#### REQUIREMENTS:
Retype all of the following lines exactly as they appear, without changing anything.

#### Data records:
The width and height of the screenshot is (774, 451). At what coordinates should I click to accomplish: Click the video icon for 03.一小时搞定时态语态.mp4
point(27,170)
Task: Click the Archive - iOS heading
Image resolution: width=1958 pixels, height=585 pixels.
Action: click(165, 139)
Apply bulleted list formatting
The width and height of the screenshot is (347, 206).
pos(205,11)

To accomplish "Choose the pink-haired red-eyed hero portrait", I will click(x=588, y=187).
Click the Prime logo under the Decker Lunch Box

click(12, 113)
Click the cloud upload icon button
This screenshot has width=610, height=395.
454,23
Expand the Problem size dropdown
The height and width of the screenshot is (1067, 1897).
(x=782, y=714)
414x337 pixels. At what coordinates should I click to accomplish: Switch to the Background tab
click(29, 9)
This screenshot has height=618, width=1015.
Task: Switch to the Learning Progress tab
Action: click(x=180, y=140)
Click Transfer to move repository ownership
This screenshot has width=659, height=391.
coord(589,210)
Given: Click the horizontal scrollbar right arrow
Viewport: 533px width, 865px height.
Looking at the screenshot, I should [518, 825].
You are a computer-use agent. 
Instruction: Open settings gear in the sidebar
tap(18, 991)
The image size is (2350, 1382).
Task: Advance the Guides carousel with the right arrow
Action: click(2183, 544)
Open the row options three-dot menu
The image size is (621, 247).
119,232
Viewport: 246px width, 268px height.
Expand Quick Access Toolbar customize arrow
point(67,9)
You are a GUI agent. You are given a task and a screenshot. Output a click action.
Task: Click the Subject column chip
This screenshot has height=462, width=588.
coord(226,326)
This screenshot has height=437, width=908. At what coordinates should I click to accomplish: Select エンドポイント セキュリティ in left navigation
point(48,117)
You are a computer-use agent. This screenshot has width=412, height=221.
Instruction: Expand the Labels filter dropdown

#### OUTPUT FOR THIS EXERCISE:
The width and height of the screenshot is (774, 451). At what coordinates should I click to accomplish: Click the video icon for 03.一小时搞定时态语态.mp4
point(27,170)
Task: Click the Archive - iOS heading
Image resolution: width=1958 pixels, height=585 pixels.
Action: click(165, 139)
Apply bulleted list formatting
The width and height of the screenshot is (347, 206).
pos(205,11)

To accomplish "Choose the pink-haired red-eyed hero portrait", I will click(x=588, y=187).
Click the Prime logo under the Decker Lunch Box

click(12, 113)
Click the cloud upload icon button
This screenshot has width=610, height=395.
454,23
Expand the Problem size dropdown
The height and width of the screenshot is (1067, 1897).
(x=782, y=714)
414x337 pixels. At what coordinates should I click to accomplish: Switch to the Background tab
click(29, 9)
This screenshot has height=618, width=1015.
Task: Switch to the Learning Progress tab
Action: click(x=180, y=140)
Click Transfer to move repository ownership
This screenshot has width=659, height=391.
coord(589,210)
Given: Click the horizontal scrollbar right arrow
Viewport: 533px width, 865px height.
Looking at the screenshot, I should [518, 825].
You are a computer-use agent. 
Instruction: Open settings gear in the sidebar
tap(18, 991)
The image size is (2350, 1382).
Task: Advance the Guides carousel with the right arrow
Action: click(2183, 544)
Open the row options three-dot menu
The image size is (621, 247).
119,232
Viewport: 246px width, 268px height.
Expand Quick Access Toolbar customize arrow
point(67,9)
You are a GUI agent. You are given a task and a screenshot. Output a click action.
Task: Click the Subject column chip
This screenshot has height=462, width=588.
coord(226,326)
This screenshot has height=437, width=908. At what coordinates should I click to accomplish: Select エンドポイント セキュリティ in left navigation
point(48,117)
You are a computer-use agent. This screenshot has width=412, height=221.
Instruction: Expand the Labels filter dropdown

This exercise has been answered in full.